This post is probably more a disclaimer than a story. It is exactly a month today that my IML came to an end (as you will see in my later post, it ended a day earlier for many other people - much to my dismay) and I have avoided talking about my experience to many people.
This was for two reasons:
1. I was still processing the whole experience.
2. I found that the things I was saying to people who have asked to have come out as negative, and I didn't want people to think I didn't have a fantastic time because in many ways, I did.
But as with most things in life, I wished I had done things differently. Although my journey into kink goes back more than two decades, I still grapple with two major things that have caused me a lot of setbacks and disappointment - my lack of trust in people and my insecurities.
So, as I spend the next few post reliving one of the most momentous moments in my kink life, there will be many references to unhappiness, dissatisfaction and more. What I need for anyone reading them - especially the people I met and have befriended - is that I appreciate that the fault lie directly with me.

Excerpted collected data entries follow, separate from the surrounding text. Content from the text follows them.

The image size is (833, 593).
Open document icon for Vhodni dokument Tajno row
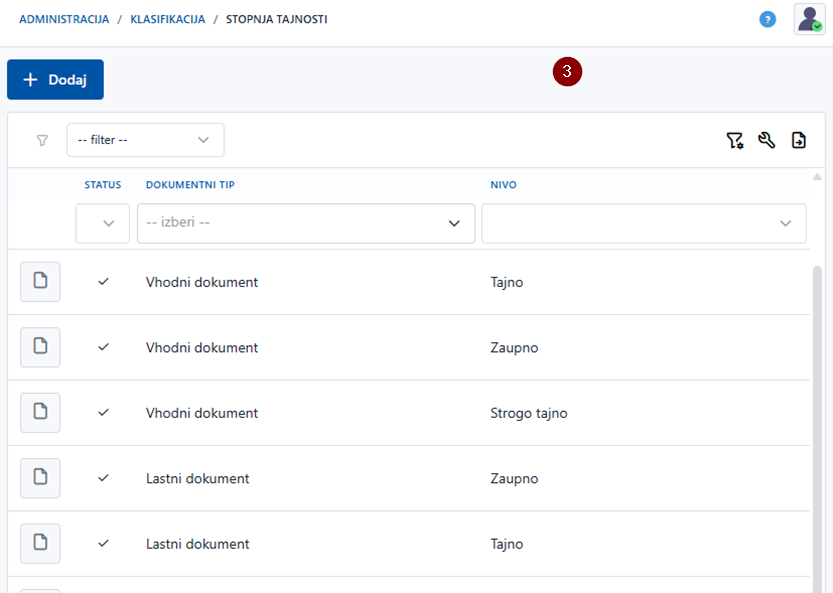click(40, 282)
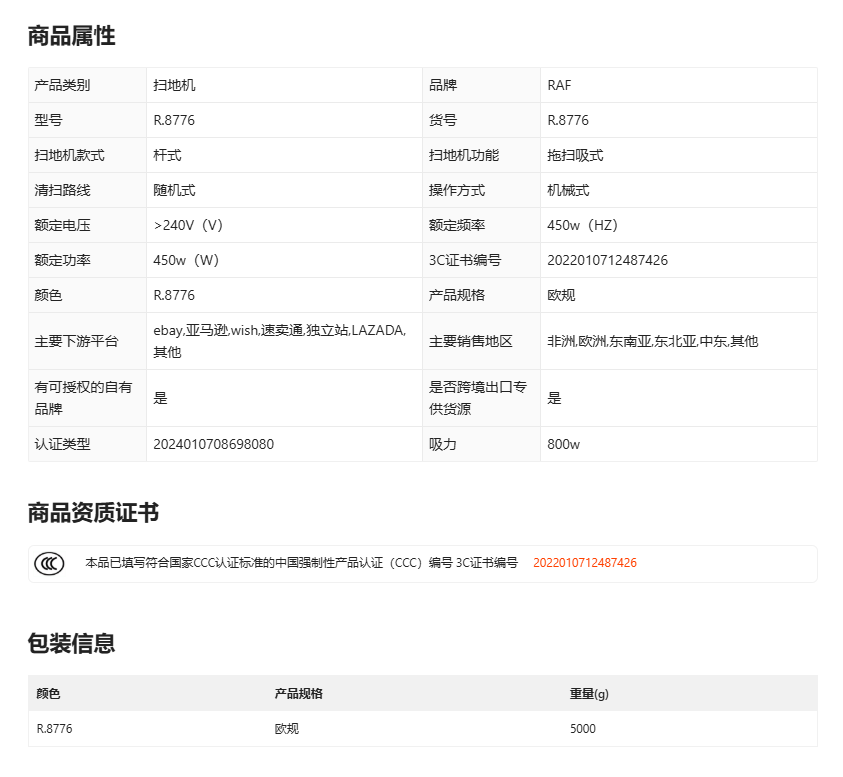Click the 随机式 cleaning route value
The width and height of the screenshot is (843, 777).
click(174, 190)
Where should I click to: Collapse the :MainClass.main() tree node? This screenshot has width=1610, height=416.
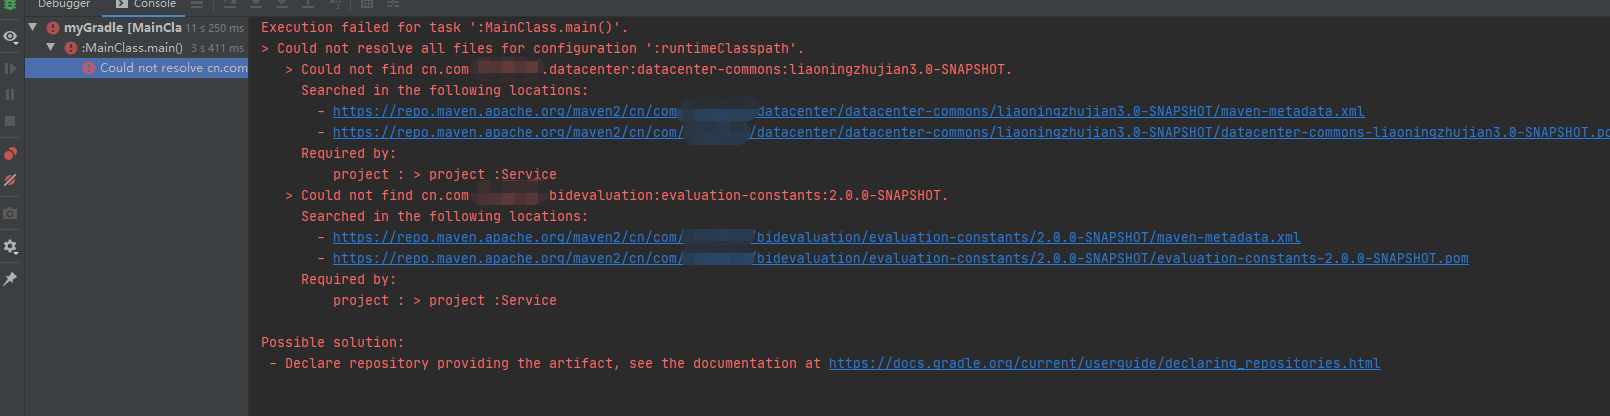(51, 47)
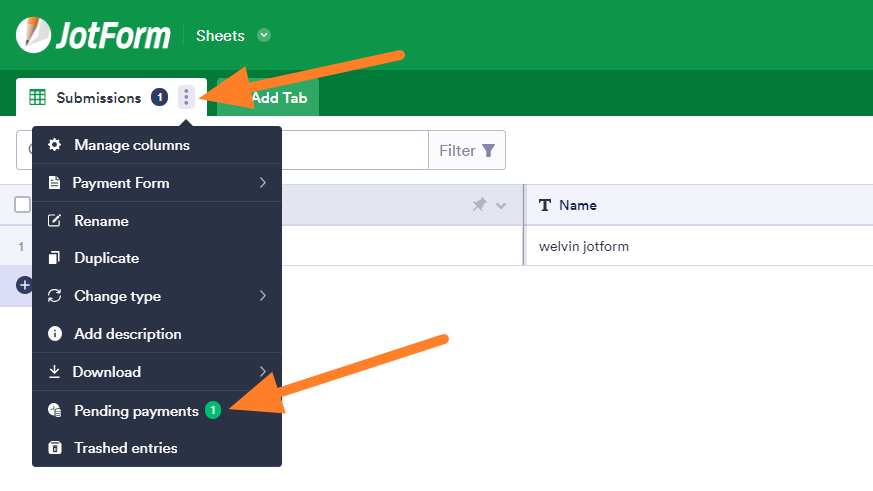The width and height of the screenshot is (873, 491).
Task: Open the Sheets product dropdown arrow
Action: pos(264,36)
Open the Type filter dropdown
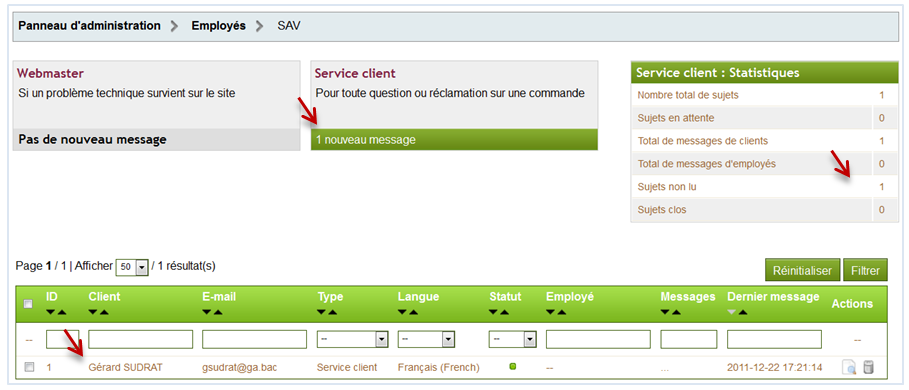 [352, 339]
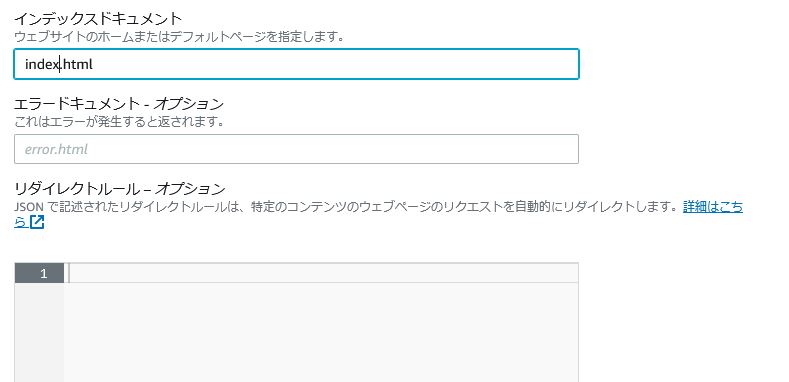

While I make comments about how I wished people had done things, responded to me or offered things differently, I am more than aware that I have no right to expect it of them. Especially since I never really told them how I felt. They had no way of knowing.
My highlights were really meeting old friends, online friends and new friends. It sounds cliche but coming from a background where I have so few friends who know about my kinks, let alone are kinky, I really appreciated being able to share my life with like-minded people. The play sessions were equally as amazing (although I do wish I got more play and different types of play as well).
And of course the shopping. But I think the one thing I am most grateful for was that for four days, I could just be myself, never mind that it took me almost two days to actually "be" myself.
Having said all that, I'm not sure if I will go back for another IML. Having a downer from four days of being oneself is one thing, but having a downer and then coming back home to a place where everyday is a kink downer is another.
For wont of being dramatic, I don't know if my emotional wellbeing can take it. I thoroughly enjoyed what IML offered me, I just don't know if I can leave it all behind the way I was forced to again.